Rocha quiso imponer su versión: soy inocente, me investigaron, no hay nada, vuelvo a cumplir el mandato. Pero lo anunció por redes, sin avisar a nadie.
Miguel Camacho @mcamachoocampo
El viernes, Rubén Rocha Moya volvió a la gubernatura de Sinaloa con un “Aquí estoy” y la frase de siempre: frente limpia y en alto. Después de 112 días de licencia, dijo que la Fiscalía no había encontrado ni el mínimo elemento de prueba en su contra. En el mismo mensaje habló de patrañas de la ultraderecha nacional y extranjera, de injerencia y de soberanía. Todo muy medido, todo muy de manual.
Menos de día y medio después pidió otra licencia, esta vez indefinida. El Congreso de Sinaloa la aprobó por unanimidad el domingo. En el intermedio, Claudia Sheinbaum y Morena se deslindaron sin rodeos: no los consultaron, la decisión era personal y ningún interés particular está por encima del pueblo y de la nación. Rocha, al salir otra vez, repitió la fórmula del sacrificio: Sinaloa, la nación y el movimiento van primero.
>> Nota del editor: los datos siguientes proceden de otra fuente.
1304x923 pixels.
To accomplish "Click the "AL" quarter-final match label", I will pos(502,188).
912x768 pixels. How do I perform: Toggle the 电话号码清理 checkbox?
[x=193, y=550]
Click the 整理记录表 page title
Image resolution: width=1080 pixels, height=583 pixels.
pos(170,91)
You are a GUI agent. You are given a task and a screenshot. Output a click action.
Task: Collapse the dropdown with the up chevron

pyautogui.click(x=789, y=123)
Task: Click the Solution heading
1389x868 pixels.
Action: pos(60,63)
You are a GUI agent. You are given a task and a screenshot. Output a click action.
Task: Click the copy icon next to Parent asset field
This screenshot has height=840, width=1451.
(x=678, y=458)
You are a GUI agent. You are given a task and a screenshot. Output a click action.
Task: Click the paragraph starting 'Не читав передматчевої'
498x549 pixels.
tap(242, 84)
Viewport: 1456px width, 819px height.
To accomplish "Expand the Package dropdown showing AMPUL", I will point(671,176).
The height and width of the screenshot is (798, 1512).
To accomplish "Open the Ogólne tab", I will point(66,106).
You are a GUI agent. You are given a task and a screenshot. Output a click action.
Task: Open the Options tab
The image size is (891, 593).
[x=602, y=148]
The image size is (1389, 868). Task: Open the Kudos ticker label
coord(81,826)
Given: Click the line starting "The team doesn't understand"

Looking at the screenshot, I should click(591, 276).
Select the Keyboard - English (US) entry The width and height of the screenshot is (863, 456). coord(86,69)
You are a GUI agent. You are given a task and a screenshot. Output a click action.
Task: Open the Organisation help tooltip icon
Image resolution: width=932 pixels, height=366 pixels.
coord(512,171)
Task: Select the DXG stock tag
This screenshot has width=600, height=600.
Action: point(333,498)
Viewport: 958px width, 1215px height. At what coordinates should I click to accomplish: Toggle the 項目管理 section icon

Lo que se vio no fue solo un regreso fallido. Fue un intento de reescribir la historia propia que se estrelló contra la disciplina del partido. Rocha quiso imponer su versión: soy inocente, me investigaron, no hay nada, vuelvo a cumplir el mandato. Pero lo anunció por redes, sin avisar a nadie. En política eso se paga. El que controla el calendario y los interlocutores suele controlar también la interpretación. Él perdió las dos cosas.
Rocha apostó por presentarse como víctima de una embestida externa. Funciona a veces en México, donde cualquier acusación de Estados Unidos se traduce rápido en defensa de la soberanía. Pero dentro de Morena el mensaje fue otro: no se tolera que un gobernador reabra el ruido cuando el gobierno federal prefiere manejar los tiempos. El “frente limpia” se quedó sin piso.
Hay, además, dos relatos que no cierran. Rocha insiste en que la FGR no encontró nada. Estados Unidos mantiene la acusación de nexos con una facción del Cártel de Sinaloa. Mientras tanto, la detención de Fausto Corrales, testigo clave en el caso de Héctor Melesio Cuén y del secuestro de “El Mayo”, vuelve a poner sobre la mesa el expediente de 2024. Cuando hay dos versiones enfrentadas, el vacío lo llena la sospecha. El regreso de 34 horas no lo cerró. Lo agrandó.
Rocha usó el lenguaje de la 4T para justificar su vuelta y el mismo lenguaje para justificar su nueva salida. Los eslóganes de unidad se vuelven comodines cuando se aplican según convenga. Esta vez quedó a la vista: un gobernador que se declara inocente, un partido que se aparta y una presidenta que, sin nombrarlo, recuerda que el interés personal no manda.
El caso sigue abierto. Las pruebas estadounidenses no han llegado o no se han hecho públicas. La investigación mexicana tampoco ha cerrado del todo. Lo que sí quedó claro es que “frente limpia” no se decreta en un mensaje de redes. Se negocia, se coordina y se sostiene. Rocha no lo logró.
EN EL TINTERO
Los días pasan y las especulaciones de qué pasó siguen. Lo que sí está claro es que Rocha Moya está solo.